Tuesday, May 18, 2010

BRG Weekend

This weekend some of us BRG met up at Libby's new place in Stonington, CT, a small coastal village with water on three sides. The town looks like it comes right out of a children's novel with its sweet little manicured gardens, historic houses from the 1700's, and city center with an old church whose bell rings to mark every hour. Alvina will have better pictures (as is usually the case), but I got a couple on a walk by the water:

We ate gelato and sang happy birthday to Grace and wandered along crooked rock walls. A nice break from painting to say the least. Some topics discussed:

*If you could wish for any other author or illustrator or editor's career, whose would it be (that is who has a path you relate to and hope for)?
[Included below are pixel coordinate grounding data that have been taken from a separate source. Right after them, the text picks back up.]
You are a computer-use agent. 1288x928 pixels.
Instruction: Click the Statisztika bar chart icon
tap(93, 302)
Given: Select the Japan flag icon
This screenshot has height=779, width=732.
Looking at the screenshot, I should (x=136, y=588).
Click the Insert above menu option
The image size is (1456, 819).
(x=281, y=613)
*What are the differences between a chapter book and a middle grade novel?

*Do most writers have just a small number of truly great books in them? Does it matter?

What do you think?

1 comment:

Dad said...

*I'm a big fan of Howard Pyle. He did great stuff, became super rich, and influenced a number of other amazing artists (Maxfield Parrish, NC Wyeth, et al). I wouldn't mind having his career. On the other hand, he lived and worked from the 1830's onward, way before the iPod was invented. I'd have a tough time getting by without my iPod.

*I don't know the answer to the second question. I would guess middle grade readers are a subset of chapter books kind of like squares are a subset of rectangles.

*I think an author (or any kind of artist for that matter) has only a few opportunities in their life when everything falls into place and they are operating at the height of their powers. Greatness, I think, is a relative term. In my opinion, everything Roald Dahl ever put to paper is great. Others might argue that he only really hit achieved greatness with Charlie and the Chocolate Factory or James and the Giant Peach. It's a matter of perspective.